- Шел солдат с войны. Двадцать лет, три месяца и двадцать два дня тянул он тяжелую солдатскую лямку и не сказать, что привык, но стерпелся с ней. Удивлялся ладным заморским домам, мощеным улицам, но все равно не мог забыть родных лесов и дорог. Мог солдат остаться в Курляндии при герцогском дворе, но так тянуло домой, что сил не было противиться.

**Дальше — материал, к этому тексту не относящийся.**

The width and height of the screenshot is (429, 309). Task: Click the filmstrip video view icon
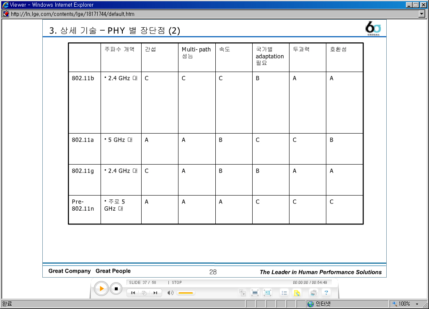pyautogui.click(x=255, y=293)
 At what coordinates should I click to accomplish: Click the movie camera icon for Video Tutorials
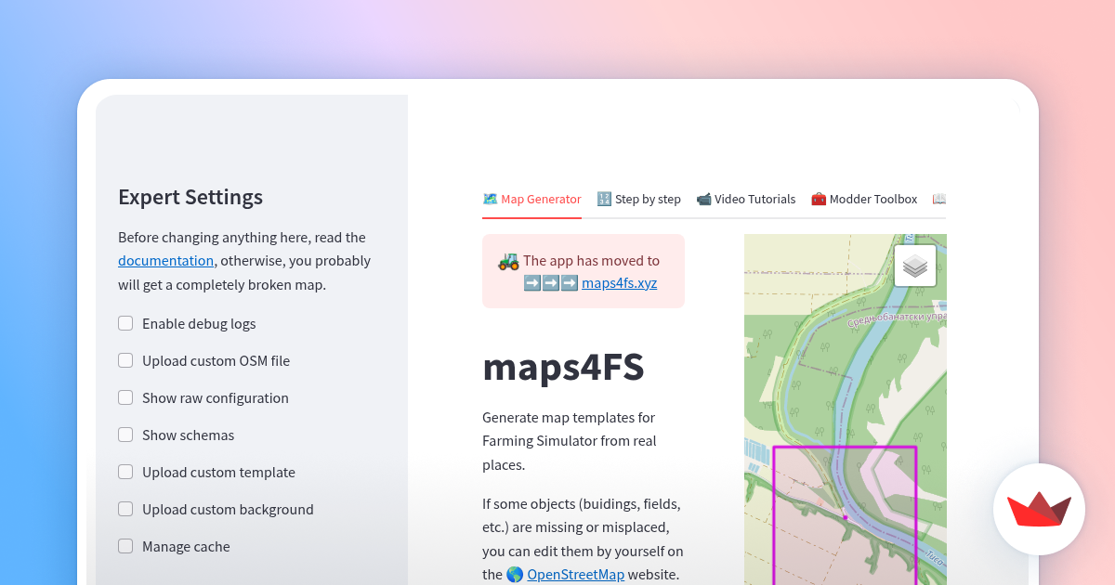click(705, 199)
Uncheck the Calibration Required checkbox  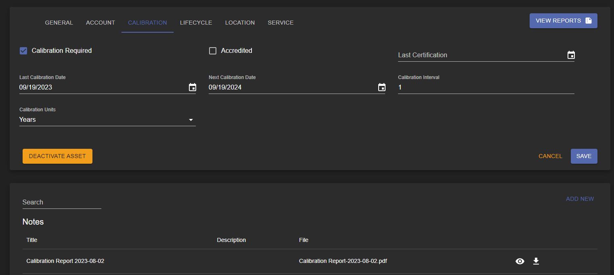click(23, 50)
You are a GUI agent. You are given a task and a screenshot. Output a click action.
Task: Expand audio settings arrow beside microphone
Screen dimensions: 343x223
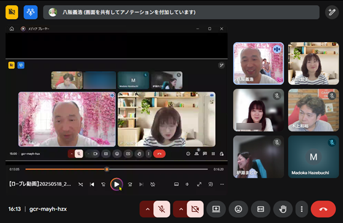coord(147,209)
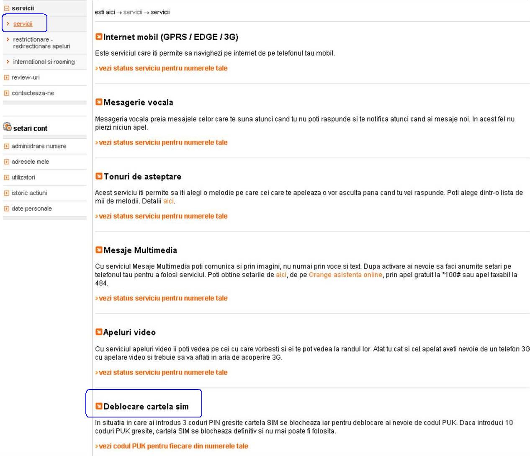Open istoric actiuni in setari cont

(29, 193)
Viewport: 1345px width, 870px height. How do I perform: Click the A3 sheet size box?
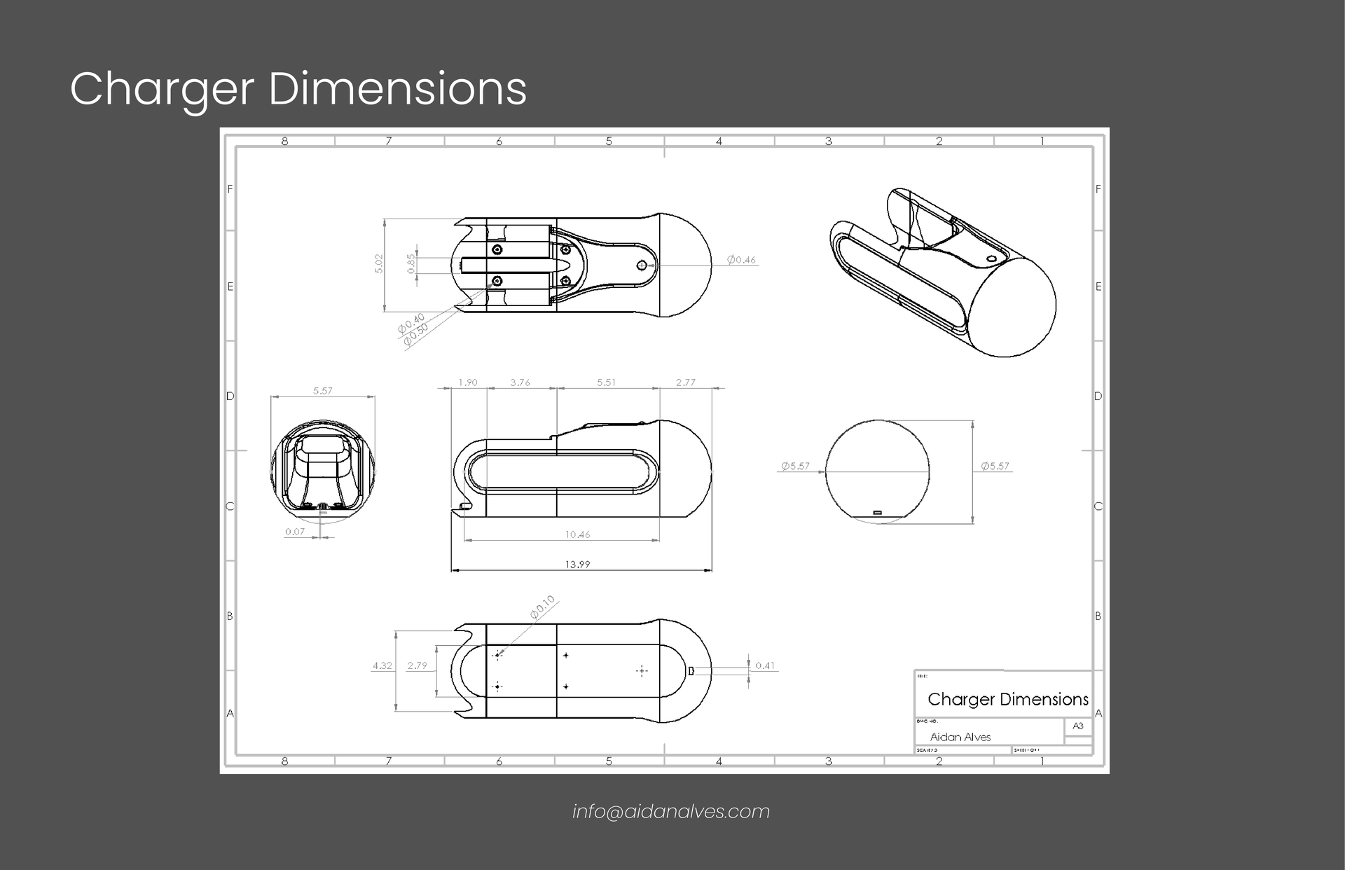click(1078, 726)
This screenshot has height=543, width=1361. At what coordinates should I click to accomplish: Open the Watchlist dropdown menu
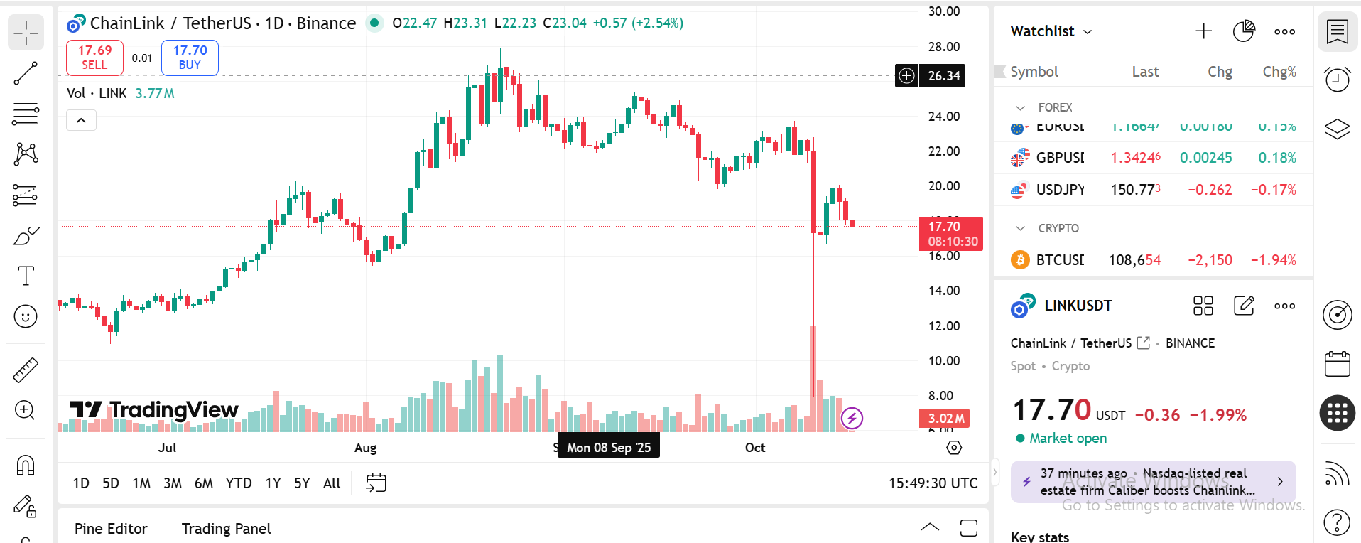click(x=1051, y=31)
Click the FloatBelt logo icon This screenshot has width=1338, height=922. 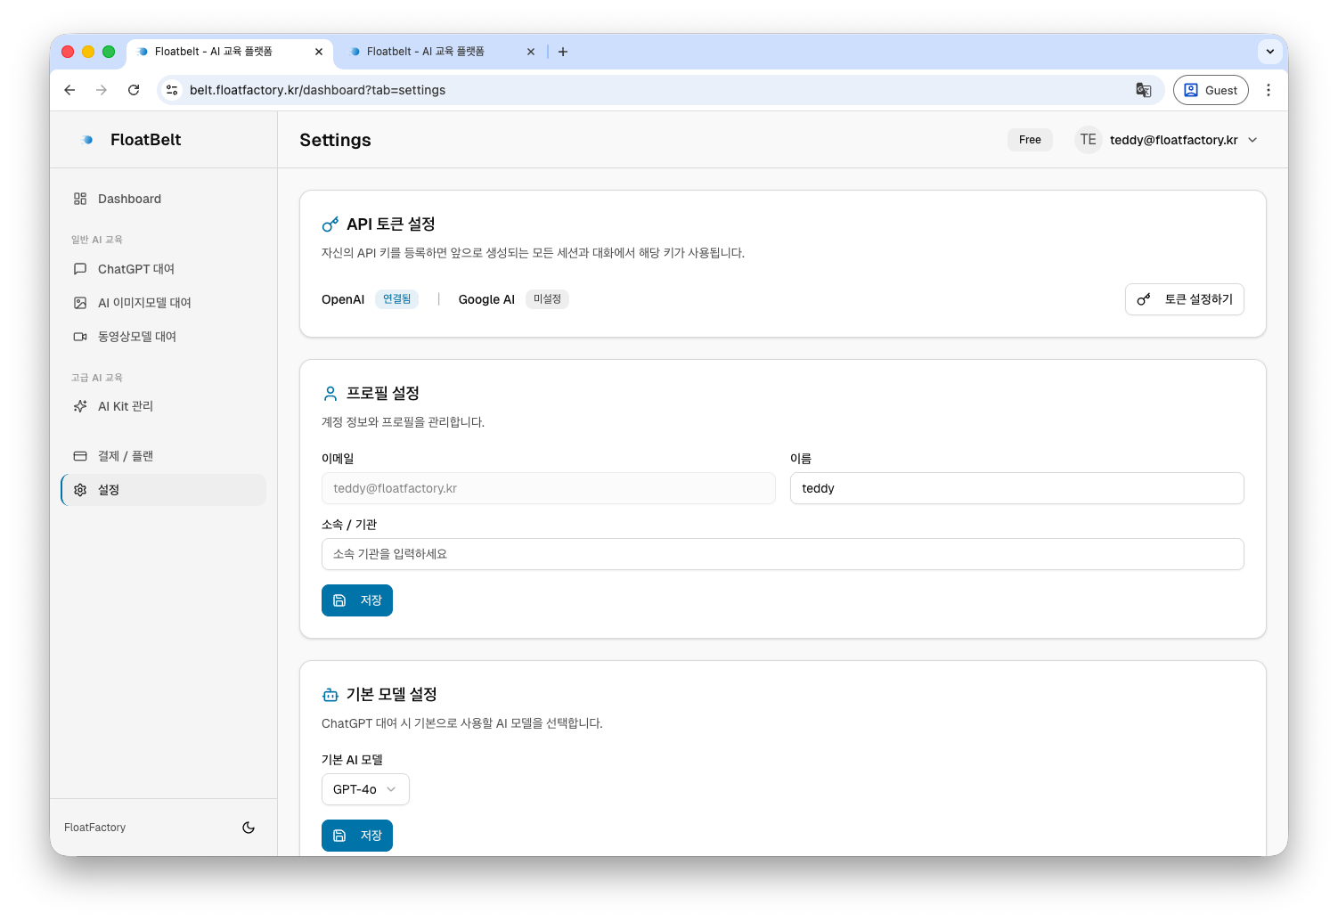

Солдату собраться - только подпоясаться. Потому повесил на палку котомку, куда положил мешочек с ржаными сухарями, а кожаную флягу с колодезной водой на пояс - весь солдатский припас. Да, конечно, соли чуток, завернутой в чистую тряпицу, да луковица. Выданный унтером на дорогу медный пятак солдат припрятал от греха подальше. Так и шел от села к селу, от города к городу. Шел домой, хотя и не знал толком ждет ли кто его дома и есть ли еще его дом.
- Стой, тебе говорят!
- Стою, А ты кто?
- Атаман я и здешним лесам и дорогам хозяин. А ты, должно быть солдат?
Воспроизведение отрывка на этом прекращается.